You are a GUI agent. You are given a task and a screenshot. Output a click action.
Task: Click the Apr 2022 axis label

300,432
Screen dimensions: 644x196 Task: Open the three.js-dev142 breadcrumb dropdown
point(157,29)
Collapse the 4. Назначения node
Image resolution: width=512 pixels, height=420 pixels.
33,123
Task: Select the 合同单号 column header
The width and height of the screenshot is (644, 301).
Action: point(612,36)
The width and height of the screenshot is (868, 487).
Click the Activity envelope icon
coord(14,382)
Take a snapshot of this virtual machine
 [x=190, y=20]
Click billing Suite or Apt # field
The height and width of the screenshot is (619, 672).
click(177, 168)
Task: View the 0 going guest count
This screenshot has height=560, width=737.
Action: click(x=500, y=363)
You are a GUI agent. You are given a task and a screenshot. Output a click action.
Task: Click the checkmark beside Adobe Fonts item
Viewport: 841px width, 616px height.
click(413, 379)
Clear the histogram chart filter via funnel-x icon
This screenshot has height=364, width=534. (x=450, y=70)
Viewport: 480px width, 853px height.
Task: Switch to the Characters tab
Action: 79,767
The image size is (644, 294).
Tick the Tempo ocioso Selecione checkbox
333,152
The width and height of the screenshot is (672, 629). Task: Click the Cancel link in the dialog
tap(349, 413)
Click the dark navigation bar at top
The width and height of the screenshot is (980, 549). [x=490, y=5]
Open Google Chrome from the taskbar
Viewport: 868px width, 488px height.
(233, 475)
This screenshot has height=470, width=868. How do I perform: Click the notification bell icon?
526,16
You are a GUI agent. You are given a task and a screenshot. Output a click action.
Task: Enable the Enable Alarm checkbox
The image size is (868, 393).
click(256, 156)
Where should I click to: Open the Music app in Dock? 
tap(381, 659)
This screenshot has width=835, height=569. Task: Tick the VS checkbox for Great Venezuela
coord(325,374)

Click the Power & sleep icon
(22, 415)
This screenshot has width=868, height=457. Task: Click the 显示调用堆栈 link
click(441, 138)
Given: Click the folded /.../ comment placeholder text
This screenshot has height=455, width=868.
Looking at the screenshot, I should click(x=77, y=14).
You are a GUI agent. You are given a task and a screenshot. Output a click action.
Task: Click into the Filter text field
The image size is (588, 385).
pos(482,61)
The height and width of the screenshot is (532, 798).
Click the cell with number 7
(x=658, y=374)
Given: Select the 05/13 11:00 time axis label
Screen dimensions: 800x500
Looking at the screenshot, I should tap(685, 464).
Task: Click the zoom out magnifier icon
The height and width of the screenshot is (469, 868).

▶ [DIRECTIONS FOR THIS TASK]: The entries above should be repeated exactly, every one of them.

▶ [ANSWER SPACE]:
You are a GUI agent. You are given a task and a screenshot. Output a click action.
Task: Click the Apr 2022 axis label

300,432
Screen dimensions: 644x196 Task: Open the three.js-dev142 breadcrumb dropdown
point(157,29)
Collapse the 4. Назначения node
Image resolution: width=512 pixels, height=420 pixels.
33,123
Task: Select the 合同单号 column header
The width and height of the screenshot is (644, 301).
Action: point(612,36)
The width and height of the screenshot is (868, 487).
Click the Activity envelope icon
coord(14,382)
Take a snapshot of this virtual machine
 [x=190, y=20]
Click billing Suite or Apt # field
The height and width of the screenshot is (619, 672).
click(177, 168)
Task: View the 0 going guest count
This screenshot has height=560, width=737.
Action: click(x=500, y=363)
You are a GUI agent. You are given a task and a screenshot. Output a click action.
Task: Click the checkmark beside Adobe Fonts item
Viewport: 841px width, 616px height.
click(413, 379)
Clear the histogram chart filter via funnel-x icon
This screenshot has height=364, width=534. (x=450, y=70)
Viewport: 480px width, 853px height.
Task: Switch to the Characters tab
Action: 79,767
The image size is (644, 294).
Tick the Tempo ocioso Selecione checkbox
333,152
The width and height of the screenshot is (672, 629). Task: Click the Cancel link in the dialog
tap(349, 413)
Click the dark navigation bar at top
The width and height of the screenshot is (980, 549). [x=490, y=5]
Open Google Chrome from the taskbar
Viewport: 868px width, 488px height.
(233, 475)
This screenshot has height=470, width=868. How do I perform: Click the notification bell icon?
526,16
You are a GUI agent. You are given a task and a screenshot. Output a click action.
Task: Enable the Enable Alarm checkbox
The image size is (868, 393).
click(256, 156)
Where should I click to: Open the Music app in Dock? 
tap(381, 659)
This screenshot has width=835, height=569. Task: Tick the VS checkbox for Great Venezuela
coord(325,374)

Click the Power & sleep icon
(22, 415)
This screenshot has width=868, height=457. Task: Click the 显示调用堆栈 link
click(441, 138)
Given: Click the folded /.../ comment placeholder text
This screenshot has height=455, width=868.
Looking at the screenshot, I should click(x=77, y=14).
You are a GUI agent. You are given a task and a screenshot. Output a click action.
Task: Click into the Filter text field
The image size is (588, 385).
pos(482,61)
The height and width of the screenshot is (532, 798).
Click the cell with number 7
(x=658, y=374)
Given: Select the 05/13 11:00 time axis label
Screen dimensions: 800x500
Looking at the screenshot, I should tap(685, 464).
Task: Click the zoom out magnifier icon
The height and width of the screenshot is (469, 868).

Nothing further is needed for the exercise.